Today, the barriers of entry for using dApps for regular users who aren’t crypto-savvy is steep. DApps need a significant improvement in UX to hide the complexity of fees and transactions so that it’s more intuitive for users to participate. Meta transaction is an initiative to lower barriers to entry and drive mass Ethereum adoption.

Meta Transactions lets dApps pay gas on behalf of users. By using cryptographic signatures, etherless accounts can sign meta transactions and incentivize relayers which holds ether to pay the gas for them (perhaps in exchange for fiat payment off-chain.)

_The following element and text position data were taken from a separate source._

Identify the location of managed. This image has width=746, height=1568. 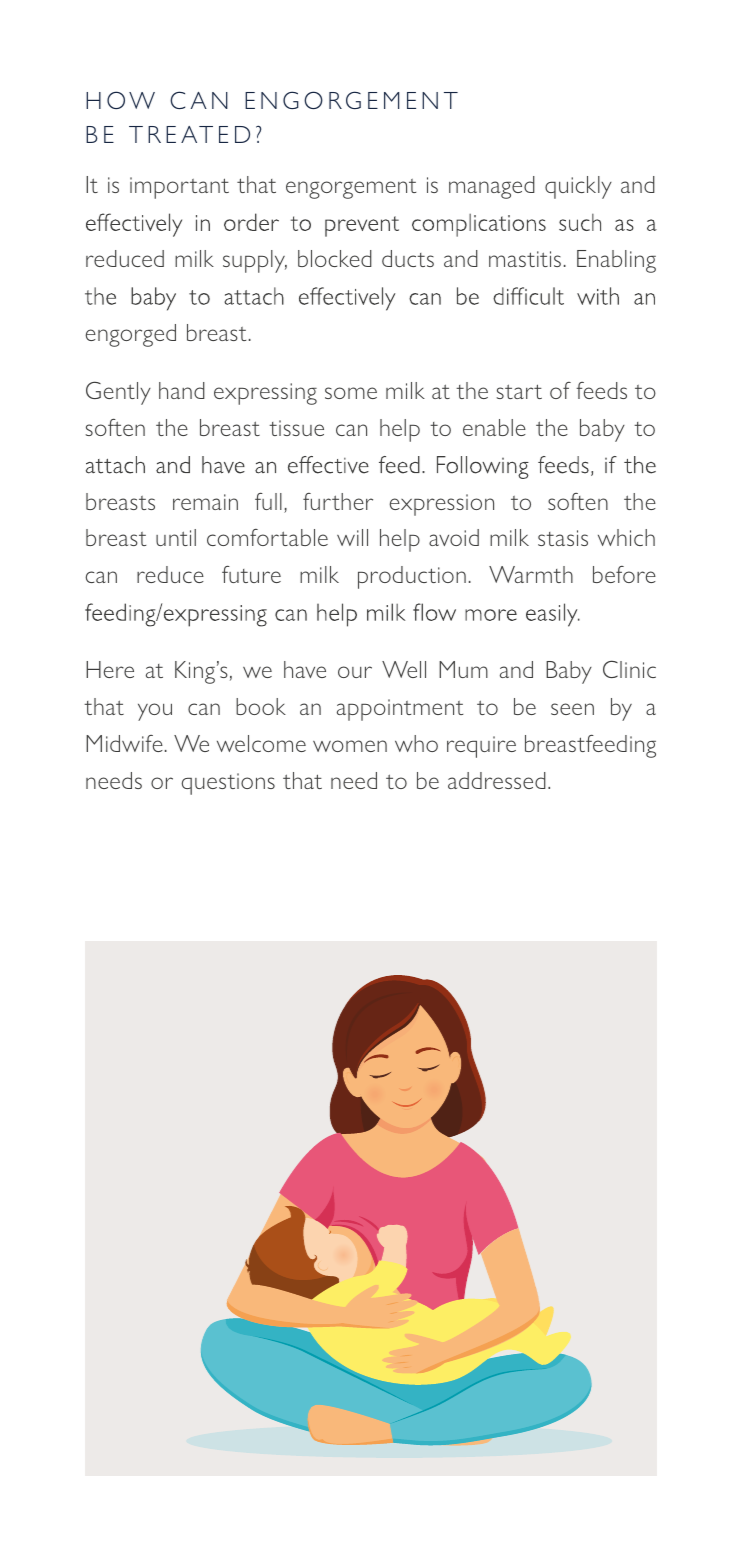
(492, 187).
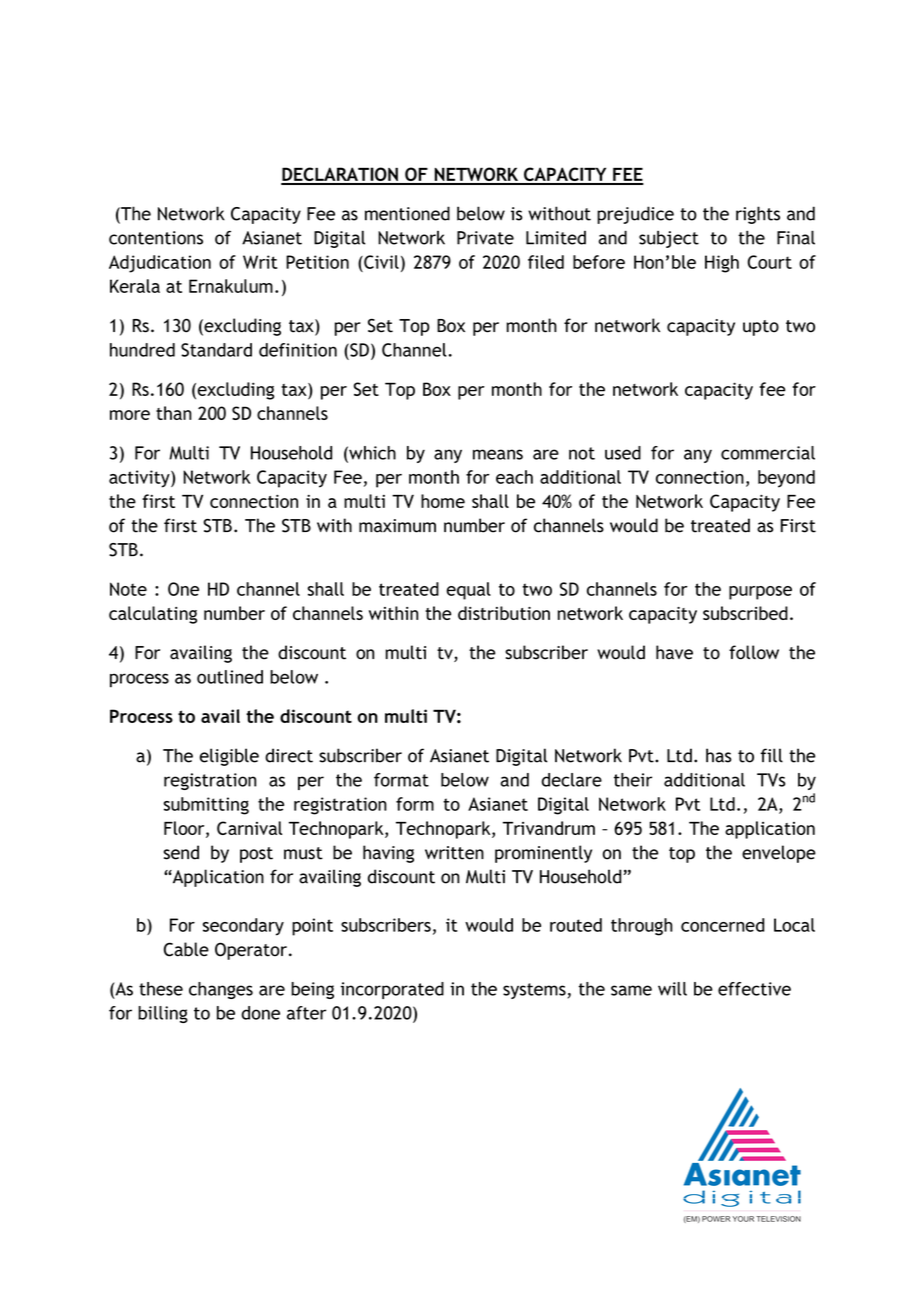 The width and height of the screenshot is (924, 1308). I want to click on commercial, so click(768, 453).
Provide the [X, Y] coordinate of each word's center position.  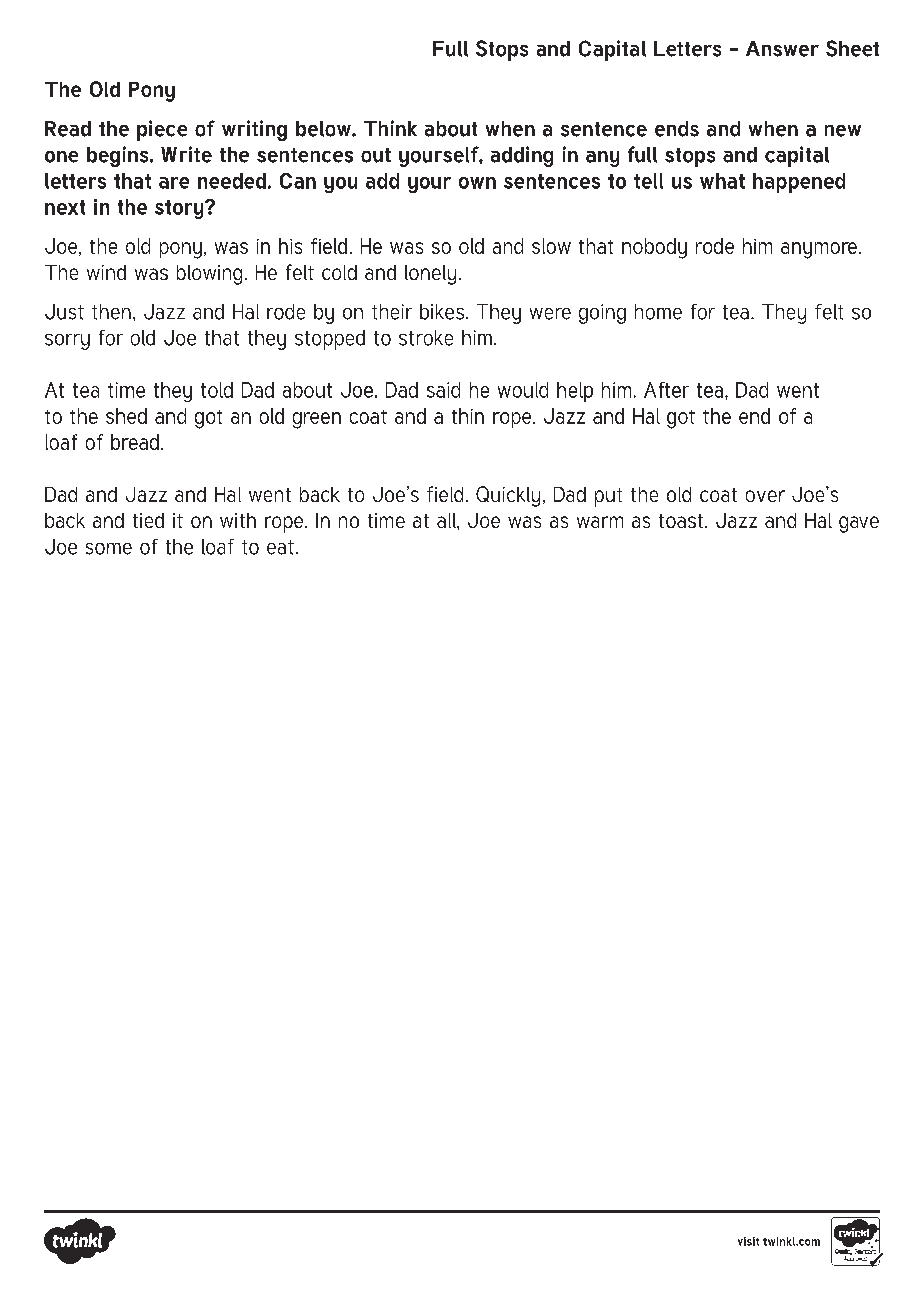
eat [280, 547]
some [109, 549]
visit [748, 1241]
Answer [782, 49]
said [443, 390]
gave [859, 524]
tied [148, 520]
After [666, 390]
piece [162, 130]
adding [522, 156]
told [217, 390]
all [447, 520]
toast [681, 521]
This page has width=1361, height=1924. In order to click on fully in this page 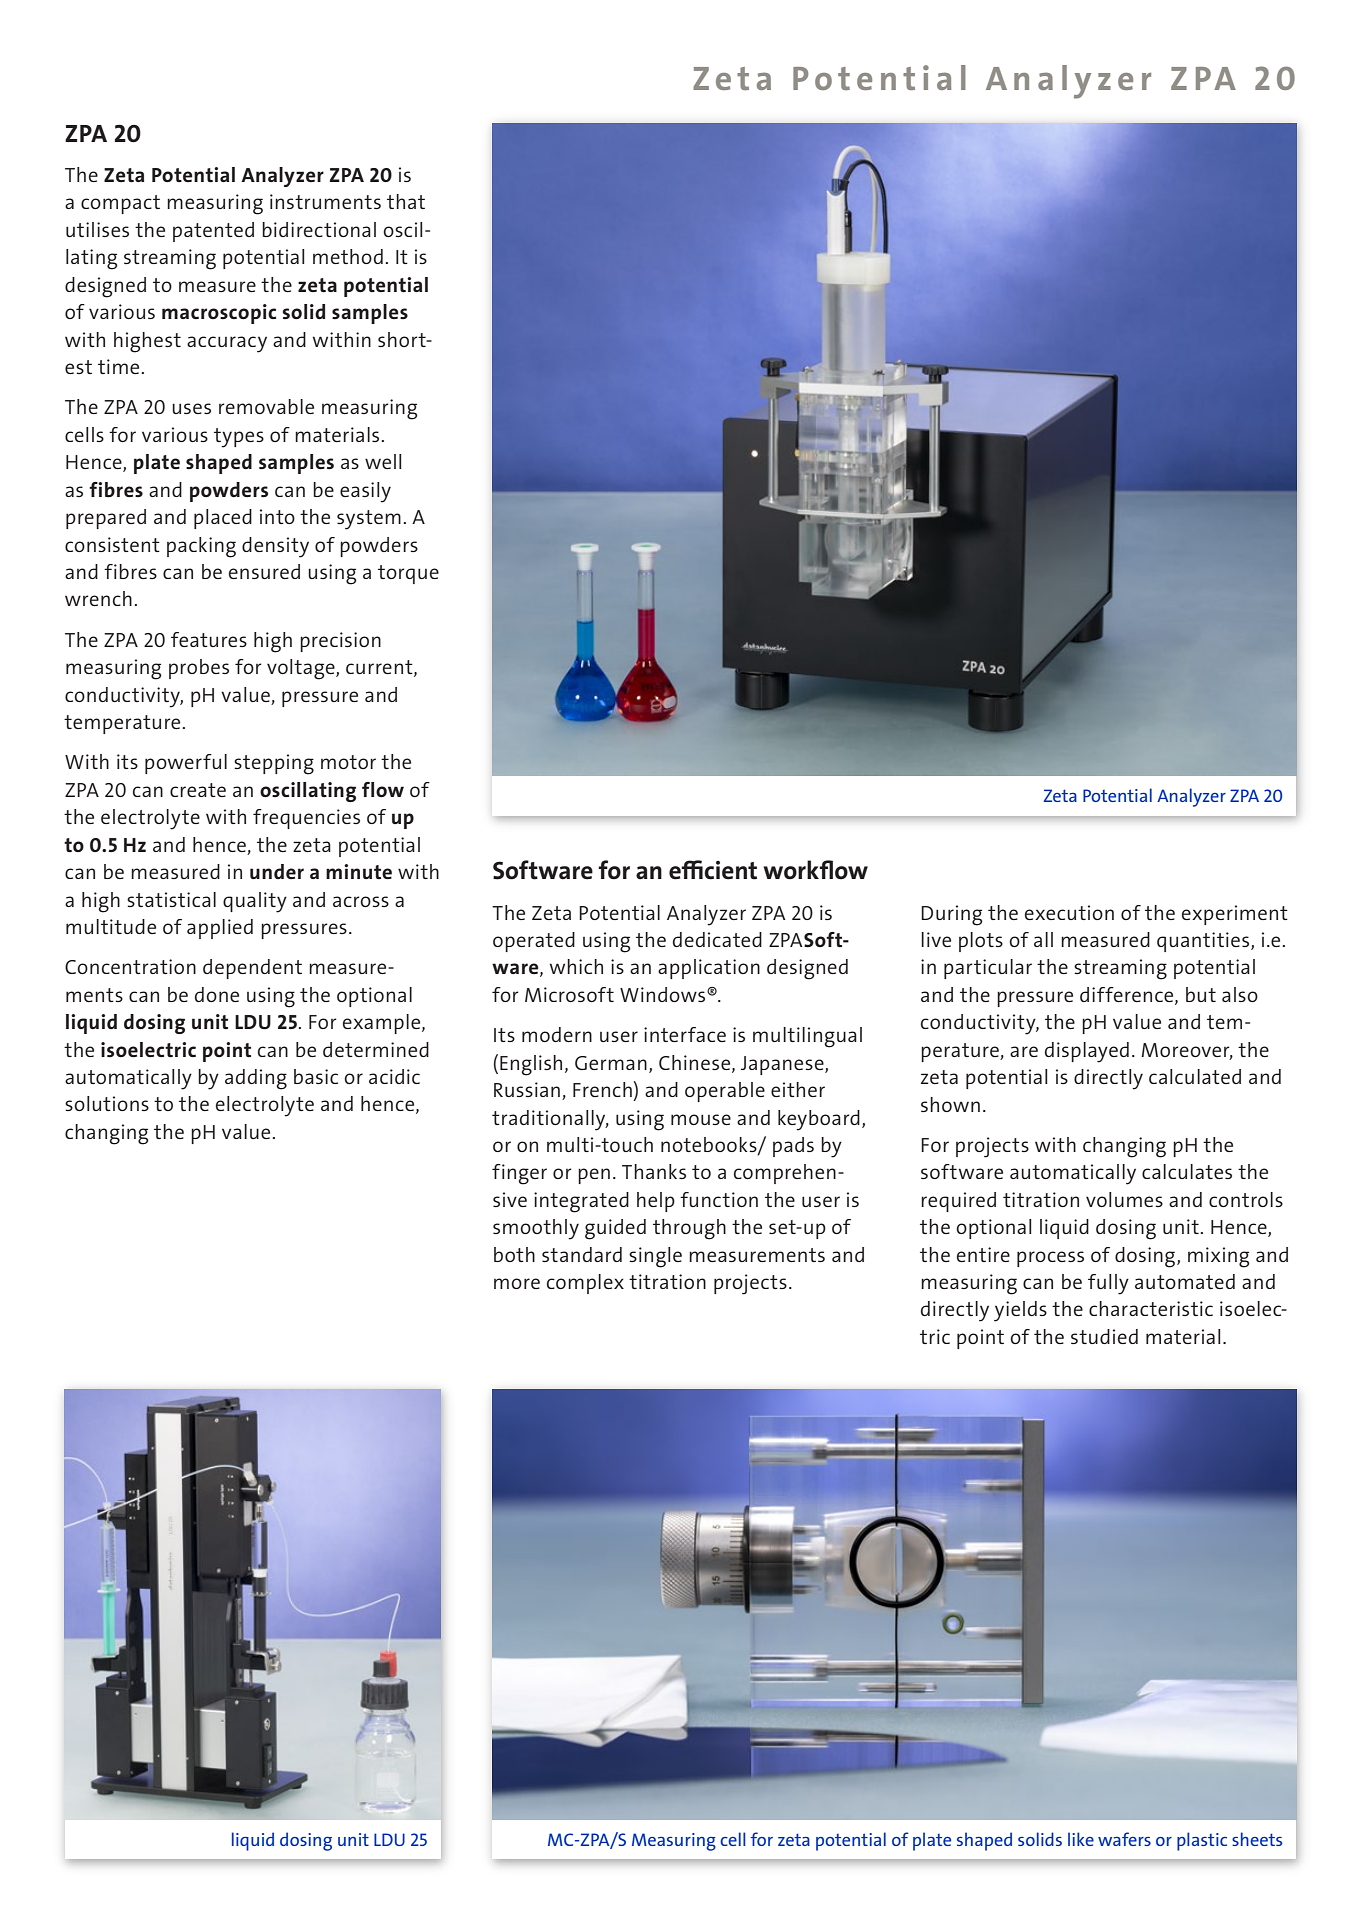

Any relayer can submit and execute the meta transaction, paying gas on behalf of the user in exchange from other forms of compensation specified in the meta transaction message. Ether or tokens can be used to pay relayers. For example, this could be the meta transaction:

{
  to // Contract address the transaction is going to
  data // Function signature and parameters
  gasPrice // Compensation for relayers
  gasLimit // Maximum allowed gas for the transaction
  nonce // To prevent replay attacks
  signature // ECDSA signature
}

Instead of sending transactions directly to a smart contract, users sends it to a secondary relayer network. The network can parse meta transactions and ensure the signature is valid. Relayers then pick which transactions are most profitable and interfaces directly with the blockchain.

With meta transactions, users are able to interact with the blockchain from accounts that don’t hold any Ether. This lowers barriers to entry and encourage more mainstream adoption of dApps.

Summary

Cryptographic signatures are a foundational computer science primitive that enables all blockchain technology. Signatures can be used to authorize transactions on behalf of the signer. It can also be used to prove to a smart contract that a certain account approved a certain message.

In this article, we’ve taken a look at how you can use Ethereum signatures validate the origin and integrity of messages and perform off-chain computation to optimize for throughput and cost. We’ve also looked at how signatures are used for decentralized exchanges, state channels, and meta transactions.